About Agrarian & Environmental Justice
TNI’s Agrarian & Environmental Justice programme brings together research and analysis on the collective struggles of rural working people to democratise access, ownership, and control of land, water and other natural resources. It works closely in alliance with local, national and global alliances of small-scale farmers, fisherfolk and marginalised rural working people.
Frontline communities around the world are engaged in critical struggles to defend their own human rights and seek out decent and dignified livelihoods. As critical as these struggles for democratic control of resources by communities are to those directly impacted, they are also struggles of global import. These conflicts represent a struggle for an urgently-needed alternative vision of human relationships to territories, land, water, fisheries, and forests. Conflicts today take the form of struggles for indigenous territory and control; for small farmers’ and peasants’ rights to land, water and resources; for communities’ rights to food sovereignty; for workers’ rights to decent and dignified work; for fenceline communities’ rights to environmental justice; and more. These are critical points of intersection between an unsustainable vision of ongoing, unsustainable privatisation, commodification and extraction of resources on the one hand, and a diversity of alternative visions of democratic ownership and control of land, water, and territory on the other.
The world today is shaped by a growing and intensifying crisis: the climate and biodiversity crisis, and ever-expanding resource use and extraction, are bringing ever greater pressures to bear on territories, land, waters, forests, resources, and people. At the same time inequality is growing globally, and democratic control over resources is weakening.
Together these trends are leading to growing numbers of marginalized people around the world being disposessed of their territories, land, water, fisheries, forests and other resources on which they depend for their survival. For many of these communities these elements of the environment also play a critical role as parts of traditional territories, tied to their ways of living in the world and relating to non-human nature. In this sense, appropriation is linked with histories of colonialism and dispossession by those in power. As carbon, biodiverse ecosystems, clean water, and breathable air increasingly come to be seen as potentially marketable goods, growing numbers of market based initiatives which promise to “solve” the global environmental crisis have emerged. These threaten to further perpetuate dispossession, now in the name of “sustainable development” or “green capitalism,” through mechanisms like REDD++, blue carbon, and carbon trading, among others.
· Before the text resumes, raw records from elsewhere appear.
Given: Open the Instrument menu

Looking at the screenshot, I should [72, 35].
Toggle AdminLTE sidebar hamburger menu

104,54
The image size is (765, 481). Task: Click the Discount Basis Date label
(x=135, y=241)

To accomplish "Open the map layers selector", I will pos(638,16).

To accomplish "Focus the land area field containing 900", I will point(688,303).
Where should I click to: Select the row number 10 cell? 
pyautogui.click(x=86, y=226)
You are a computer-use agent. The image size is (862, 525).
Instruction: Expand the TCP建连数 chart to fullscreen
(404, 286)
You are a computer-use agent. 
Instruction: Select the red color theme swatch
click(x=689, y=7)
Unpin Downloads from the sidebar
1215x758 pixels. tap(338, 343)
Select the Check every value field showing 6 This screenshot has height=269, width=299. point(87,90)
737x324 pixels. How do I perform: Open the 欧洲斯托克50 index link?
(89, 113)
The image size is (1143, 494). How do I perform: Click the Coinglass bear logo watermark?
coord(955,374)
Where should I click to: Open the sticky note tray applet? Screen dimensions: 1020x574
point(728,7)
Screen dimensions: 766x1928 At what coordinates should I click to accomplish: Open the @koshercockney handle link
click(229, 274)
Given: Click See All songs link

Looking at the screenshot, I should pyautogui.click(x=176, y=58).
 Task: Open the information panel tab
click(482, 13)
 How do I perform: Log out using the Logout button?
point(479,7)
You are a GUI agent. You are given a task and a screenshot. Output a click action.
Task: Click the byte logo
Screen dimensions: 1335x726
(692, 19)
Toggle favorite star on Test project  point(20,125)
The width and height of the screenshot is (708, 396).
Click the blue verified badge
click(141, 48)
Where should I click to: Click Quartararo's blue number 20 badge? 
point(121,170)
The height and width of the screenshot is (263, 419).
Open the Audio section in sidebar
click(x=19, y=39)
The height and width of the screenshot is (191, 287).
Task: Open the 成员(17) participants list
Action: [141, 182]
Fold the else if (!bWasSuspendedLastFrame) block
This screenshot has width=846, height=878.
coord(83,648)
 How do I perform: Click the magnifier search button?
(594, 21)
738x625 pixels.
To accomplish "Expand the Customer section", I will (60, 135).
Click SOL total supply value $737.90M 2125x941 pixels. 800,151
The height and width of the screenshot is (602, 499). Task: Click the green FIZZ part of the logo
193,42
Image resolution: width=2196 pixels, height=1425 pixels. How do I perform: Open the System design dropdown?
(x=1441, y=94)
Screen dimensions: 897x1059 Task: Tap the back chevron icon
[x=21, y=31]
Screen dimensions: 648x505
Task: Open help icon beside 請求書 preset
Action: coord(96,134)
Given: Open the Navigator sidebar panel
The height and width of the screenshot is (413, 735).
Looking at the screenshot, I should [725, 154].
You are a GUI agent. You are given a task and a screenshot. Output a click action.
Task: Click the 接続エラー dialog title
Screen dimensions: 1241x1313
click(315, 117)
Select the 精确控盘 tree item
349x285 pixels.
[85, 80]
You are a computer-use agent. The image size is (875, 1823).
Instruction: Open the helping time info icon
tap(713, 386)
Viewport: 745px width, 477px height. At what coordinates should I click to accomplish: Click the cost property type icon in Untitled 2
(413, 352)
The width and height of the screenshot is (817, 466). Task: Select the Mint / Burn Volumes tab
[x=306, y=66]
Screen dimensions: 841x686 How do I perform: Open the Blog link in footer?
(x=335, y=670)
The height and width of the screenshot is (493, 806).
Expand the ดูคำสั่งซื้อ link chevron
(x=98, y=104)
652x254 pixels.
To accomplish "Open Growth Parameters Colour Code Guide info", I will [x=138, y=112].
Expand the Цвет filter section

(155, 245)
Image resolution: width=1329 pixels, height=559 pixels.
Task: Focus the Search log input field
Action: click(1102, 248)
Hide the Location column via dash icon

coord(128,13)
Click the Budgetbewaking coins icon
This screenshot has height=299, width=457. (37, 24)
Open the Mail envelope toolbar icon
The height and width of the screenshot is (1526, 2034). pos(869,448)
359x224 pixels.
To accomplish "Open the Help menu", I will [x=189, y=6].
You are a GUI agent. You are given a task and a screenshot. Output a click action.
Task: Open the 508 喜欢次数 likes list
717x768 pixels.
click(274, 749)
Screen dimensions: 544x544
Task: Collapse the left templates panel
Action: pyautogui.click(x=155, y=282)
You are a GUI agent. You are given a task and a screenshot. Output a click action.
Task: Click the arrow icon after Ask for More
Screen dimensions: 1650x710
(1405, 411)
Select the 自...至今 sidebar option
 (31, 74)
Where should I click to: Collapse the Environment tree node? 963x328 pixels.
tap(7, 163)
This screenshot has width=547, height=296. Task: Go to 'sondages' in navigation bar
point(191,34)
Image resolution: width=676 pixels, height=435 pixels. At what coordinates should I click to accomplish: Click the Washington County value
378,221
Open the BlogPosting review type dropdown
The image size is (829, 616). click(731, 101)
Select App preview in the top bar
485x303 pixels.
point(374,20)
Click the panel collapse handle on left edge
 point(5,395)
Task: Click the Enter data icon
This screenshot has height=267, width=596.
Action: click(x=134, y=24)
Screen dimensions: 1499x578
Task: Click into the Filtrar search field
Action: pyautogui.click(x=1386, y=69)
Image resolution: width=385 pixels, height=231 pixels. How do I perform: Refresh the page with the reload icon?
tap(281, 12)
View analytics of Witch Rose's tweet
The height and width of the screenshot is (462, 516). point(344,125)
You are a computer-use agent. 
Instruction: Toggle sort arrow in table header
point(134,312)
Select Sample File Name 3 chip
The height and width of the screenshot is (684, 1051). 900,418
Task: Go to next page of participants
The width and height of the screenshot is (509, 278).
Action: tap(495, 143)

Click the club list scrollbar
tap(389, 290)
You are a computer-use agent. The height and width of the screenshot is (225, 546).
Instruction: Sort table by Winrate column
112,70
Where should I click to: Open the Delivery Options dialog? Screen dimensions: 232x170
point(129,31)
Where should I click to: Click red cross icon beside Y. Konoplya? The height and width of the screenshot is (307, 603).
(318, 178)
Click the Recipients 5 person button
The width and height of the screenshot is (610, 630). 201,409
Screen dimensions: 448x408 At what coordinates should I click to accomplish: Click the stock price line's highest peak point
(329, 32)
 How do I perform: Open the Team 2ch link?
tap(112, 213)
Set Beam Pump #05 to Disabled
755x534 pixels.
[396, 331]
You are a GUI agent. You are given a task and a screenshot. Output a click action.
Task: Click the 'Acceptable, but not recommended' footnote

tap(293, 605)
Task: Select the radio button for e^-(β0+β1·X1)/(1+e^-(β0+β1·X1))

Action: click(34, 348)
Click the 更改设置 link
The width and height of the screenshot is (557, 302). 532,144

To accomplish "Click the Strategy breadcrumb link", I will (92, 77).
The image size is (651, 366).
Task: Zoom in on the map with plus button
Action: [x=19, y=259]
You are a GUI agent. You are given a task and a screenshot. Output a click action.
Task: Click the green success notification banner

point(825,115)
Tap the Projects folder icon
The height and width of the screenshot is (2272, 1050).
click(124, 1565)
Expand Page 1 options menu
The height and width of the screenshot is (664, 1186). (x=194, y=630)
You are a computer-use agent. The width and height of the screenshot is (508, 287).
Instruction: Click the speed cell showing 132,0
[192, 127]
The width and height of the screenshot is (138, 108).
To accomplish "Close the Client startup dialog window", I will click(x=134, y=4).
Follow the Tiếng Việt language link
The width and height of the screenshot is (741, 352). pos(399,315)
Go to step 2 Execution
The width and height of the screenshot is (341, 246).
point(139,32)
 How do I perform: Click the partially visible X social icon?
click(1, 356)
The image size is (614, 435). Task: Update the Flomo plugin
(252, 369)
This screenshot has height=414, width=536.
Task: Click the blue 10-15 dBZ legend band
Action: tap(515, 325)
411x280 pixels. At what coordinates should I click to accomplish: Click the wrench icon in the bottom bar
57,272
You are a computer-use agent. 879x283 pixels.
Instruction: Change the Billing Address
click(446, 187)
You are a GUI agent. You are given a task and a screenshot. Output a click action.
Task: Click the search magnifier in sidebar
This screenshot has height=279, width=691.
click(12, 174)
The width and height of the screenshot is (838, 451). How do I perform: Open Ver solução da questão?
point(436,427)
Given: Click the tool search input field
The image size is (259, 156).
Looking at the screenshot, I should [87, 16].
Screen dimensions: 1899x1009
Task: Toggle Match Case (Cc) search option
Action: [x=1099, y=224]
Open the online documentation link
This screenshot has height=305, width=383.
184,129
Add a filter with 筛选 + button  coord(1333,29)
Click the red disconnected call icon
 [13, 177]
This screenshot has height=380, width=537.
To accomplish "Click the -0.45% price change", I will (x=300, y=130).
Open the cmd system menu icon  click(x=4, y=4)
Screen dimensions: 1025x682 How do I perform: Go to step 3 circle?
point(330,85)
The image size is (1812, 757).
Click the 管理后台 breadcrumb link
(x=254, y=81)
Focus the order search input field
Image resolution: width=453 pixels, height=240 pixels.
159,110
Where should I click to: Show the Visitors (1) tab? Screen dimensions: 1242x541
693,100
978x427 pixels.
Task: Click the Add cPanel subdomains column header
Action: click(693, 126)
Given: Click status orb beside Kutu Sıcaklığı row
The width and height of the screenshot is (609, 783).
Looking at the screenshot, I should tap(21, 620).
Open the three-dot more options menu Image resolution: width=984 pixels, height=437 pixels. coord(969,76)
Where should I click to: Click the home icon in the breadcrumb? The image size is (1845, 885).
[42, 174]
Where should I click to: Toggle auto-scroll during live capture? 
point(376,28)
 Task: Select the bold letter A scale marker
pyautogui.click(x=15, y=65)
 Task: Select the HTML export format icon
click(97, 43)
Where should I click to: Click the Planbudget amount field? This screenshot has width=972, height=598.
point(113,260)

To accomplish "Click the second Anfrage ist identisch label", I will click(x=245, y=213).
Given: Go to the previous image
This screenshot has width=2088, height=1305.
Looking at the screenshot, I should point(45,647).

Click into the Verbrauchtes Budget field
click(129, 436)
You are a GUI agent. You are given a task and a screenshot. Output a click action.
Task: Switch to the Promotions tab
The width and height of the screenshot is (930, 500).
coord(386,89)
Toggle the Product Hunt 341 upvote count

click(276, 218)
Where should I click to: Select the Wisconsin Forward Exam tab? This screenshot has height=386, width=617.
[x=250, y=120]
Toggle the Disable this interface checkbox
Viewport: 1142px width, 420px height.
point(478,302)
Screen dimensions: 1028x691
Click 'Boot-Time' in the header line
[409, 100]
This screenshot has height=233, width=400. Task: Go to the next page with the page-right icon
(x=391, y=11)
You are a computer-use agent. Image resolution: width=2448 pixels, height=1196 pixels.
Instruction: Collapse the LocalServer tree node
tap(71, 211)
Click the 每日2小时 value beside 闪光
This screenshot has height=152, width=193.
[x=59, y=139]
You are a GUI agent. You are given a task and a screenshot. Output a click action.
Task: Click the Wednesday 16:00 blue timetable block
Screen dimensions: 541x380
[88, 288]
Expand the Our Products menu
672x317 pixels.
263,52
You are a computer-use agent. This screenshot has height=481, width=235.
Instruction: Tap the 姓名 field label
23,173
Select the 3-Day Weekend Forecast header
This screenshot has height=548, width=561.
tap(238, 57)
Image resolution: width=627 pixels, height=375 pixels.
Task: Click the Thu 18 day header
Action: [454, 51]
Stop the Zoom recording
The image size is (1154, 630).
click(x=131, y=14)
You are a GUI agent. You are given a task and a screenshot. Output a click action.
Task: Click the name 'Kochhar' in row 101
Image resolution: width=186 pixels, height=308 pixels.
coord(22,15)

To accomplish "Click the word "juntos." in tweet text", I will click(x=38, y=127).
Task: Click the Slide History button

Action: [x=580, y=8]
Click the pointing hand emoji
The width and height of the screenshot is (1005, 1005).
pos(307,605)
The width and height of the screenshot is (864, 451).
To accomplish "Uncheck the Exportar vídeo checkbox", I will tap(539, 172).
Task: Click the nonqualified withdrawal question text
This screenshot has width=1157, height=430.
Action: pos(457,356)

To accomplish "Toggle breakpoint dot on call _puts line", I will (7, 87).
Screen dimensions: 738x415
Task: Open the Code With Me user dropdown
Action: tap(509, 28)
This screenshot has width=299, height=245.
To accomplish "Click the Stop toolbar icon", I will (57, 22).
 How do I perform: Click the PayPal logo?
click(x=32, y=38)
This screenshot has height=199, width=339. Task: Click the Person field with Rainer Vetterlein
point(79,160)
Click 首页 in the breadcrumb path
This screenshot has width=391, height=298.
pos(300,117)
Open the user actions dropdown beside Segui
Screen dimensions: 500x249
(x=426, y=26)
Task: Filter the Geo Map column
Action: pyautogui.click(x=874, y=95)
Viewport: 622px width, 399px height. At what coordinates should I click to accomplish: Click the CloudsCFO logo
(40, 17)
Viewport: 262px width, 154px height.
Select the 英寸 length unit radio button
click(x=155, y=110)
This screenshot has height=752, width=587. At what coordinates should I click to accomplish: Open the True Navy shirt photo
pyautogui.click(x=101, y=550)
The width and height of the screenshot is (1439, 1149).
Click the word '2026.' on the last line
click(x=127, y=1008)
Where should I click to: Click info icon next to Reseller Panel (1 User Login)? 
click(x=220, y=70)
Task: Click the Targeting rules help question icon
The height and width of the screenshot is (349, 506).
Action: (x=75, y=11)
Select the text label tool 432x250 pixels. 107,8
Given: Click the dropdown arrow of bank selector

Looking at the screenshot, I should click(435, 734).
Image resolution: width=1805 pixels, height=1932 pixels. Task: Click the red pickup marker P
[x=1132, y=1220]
The Agrarian and Environmental Justice programme at TNI has a history of engaging with the global environmental crisis and supporting community-led struggles for democratic control of resources in two key ways: (1) by supporting communities and movements to develop powerful, useful shared analyses of their situations that strengthen their positive initiatives and provide tools for resistance and (2) by helping to provide and maintain spaces and platforms for further alliance and network building. We work with scholar-activists, frontline communities, allied civil social organizations and social movements to develop and share research, information, and analyses of their situations, of false solutions proposed by corporate interests, and of real solutions developed and led by communities. We also participate in a series of networks and partnerships where we provide logistical and technical support to communities and social movements, helping their voices to be heard in international governance spaces and supporting the creation of spaces and tools to further strengthen movements of global resistance.